If we're truly Nothing, we must also be Everything

How can you fancy yourself an authority on something experience-based when you've experienced nothing and instead rely totally on your attempts to accurately interpret and understand - intellectually - the words of others? Take a step back and examine your approach and credentials. Your approach is backwards. And your credentials? You've thoroughly studied the words of masters, but you are far from a black belt in experience; you're in fact, as far as I know, just a white belt, non-awakened.

You're like someone who's never played a second of golf in their life who decides to spend thousands and thousands of hours watching professional golfers play and thereafter comes to believe that they know what playing golf well is truly about, what it truly takes. For example, this person may come to know what good putting technique looks like, but would they ever come to know how to employ good putting technique, what to do? They would not. This person could never come to know what playing golf well is truly about and what it truly takes without playing, because golf is a doing. And so is Zen.

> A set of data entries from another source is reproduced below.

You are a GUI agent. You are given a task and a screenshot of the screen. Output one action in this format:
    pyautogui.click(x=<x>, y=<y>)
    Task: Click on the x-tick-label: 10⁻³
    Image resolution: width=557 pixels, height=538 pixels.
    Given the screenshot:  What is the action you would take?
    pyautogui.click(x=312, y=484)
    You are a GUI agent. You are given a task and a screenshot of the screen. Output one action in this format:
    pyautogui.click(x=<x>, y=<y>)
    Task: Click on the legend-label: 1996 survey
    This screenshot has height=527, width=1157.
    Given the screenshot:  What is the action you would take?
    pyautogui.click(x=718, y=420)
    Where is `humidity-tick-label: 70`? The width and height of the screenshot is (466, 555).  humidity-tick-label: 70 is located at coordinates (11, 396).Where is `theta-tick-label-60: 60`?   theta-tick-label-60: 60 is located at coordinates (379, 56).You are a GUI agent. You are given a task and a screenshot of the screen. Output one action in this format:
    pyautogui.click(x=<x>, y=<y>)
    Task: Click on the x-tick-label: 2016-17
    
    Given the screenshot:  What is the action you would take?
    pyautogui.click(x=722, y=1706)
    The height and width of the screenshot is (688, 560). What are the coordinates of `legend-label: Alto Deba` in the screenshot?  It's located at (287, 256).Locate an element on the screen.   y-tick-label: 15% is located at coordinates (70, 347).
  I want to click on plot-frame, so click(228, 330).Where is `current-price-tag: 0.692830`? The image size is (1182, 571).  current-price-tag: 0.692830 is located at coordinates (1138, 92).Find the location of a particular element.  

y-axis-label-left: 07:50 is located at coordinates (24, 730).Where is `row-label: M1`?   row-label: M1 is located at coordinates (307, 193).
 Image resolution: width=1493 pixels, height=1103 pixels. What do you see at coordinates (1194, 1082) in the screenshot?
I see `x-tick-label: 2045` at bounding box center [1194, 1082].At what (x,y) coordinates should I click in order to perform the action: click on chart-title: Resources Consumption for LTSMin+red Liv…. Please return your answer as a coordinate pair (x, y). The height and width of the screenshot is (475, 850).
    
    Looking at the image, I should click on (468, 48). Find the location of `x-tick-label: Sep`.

You may know the behaviors and words of the zen masters very well, but Zen is a doing. So unless you're beyond a white belt in experience, unless you've begun to realize your true nature, you can be no authority on Zen, because you can't know the true meaning or purpose of the words you study if you've never left the ground experientially. Only by awakening can you come to know the true meaning and purpose of Zen.

You are still a white belt experientially. So how can you possibly trust your understanding of Zen?

What is Zen? Zen is a verb. It's a pointing to an ineffable and logically self-contradictory Truth which is only known experientially and which transcends space-time, thus rendering incomprehensible and unknowable to anything of space-time.